Silence is a short play by Harold Pinter first performed in 1969.

==Production==
The première was given by the Royal Shakespeare Company in London on 2 July 1969, directed by Peter Hall.

The cast was:

- Ellen (a girl in her twenties) – Frances Cuka
- Rumsey (a man of forty) – Anthony Bate
- Bates (a man in his middle thirties) – Norman Rodway.
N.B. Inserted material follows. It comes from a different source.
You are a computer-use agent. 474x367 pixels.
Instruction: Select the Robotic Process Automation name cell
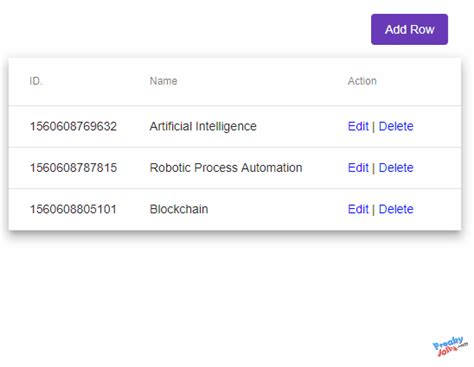tap(226, 168)
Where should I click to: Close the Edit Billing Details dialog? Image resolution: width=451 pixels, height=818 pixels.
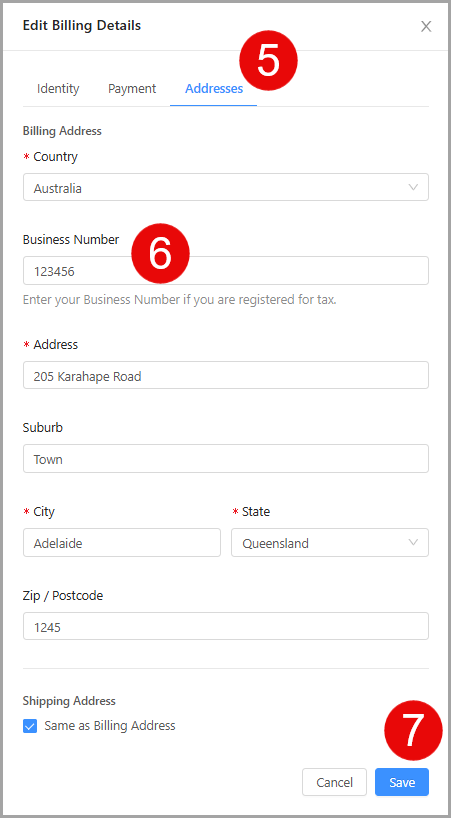coord(426,26)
The American première was given in 1970 by the Repertory Theater of Lincoln Center, with Barbara Tarbuck, Robert Symonds and James Patterson, directed by Peter Gill.

==Background==
In the introduction to the first volume of his Complete Plays, Pinter wrote:
There are two silences. One when no word is spoken. The other when perhaps a torrent of language is being employed. This speech is speaking of a language locked beneath it. That is its continual reference. The speech we hear is an indication of that which we don't hear. It is a necessary avoidance, a violent, sly, anguished or mocking smoke screen which keeps the other in its place. When true silence falls we are still left with echo but are nearer nakedness. One way of looking at speech is to say that it is a constant stratagem to cover nakedness.
In 1977 a musical setting of the play, composed by Michael Mantler, was released as a vinyl record. The main roles were sung by Kevin Coyne, Robert Wyatt and Carla Bley.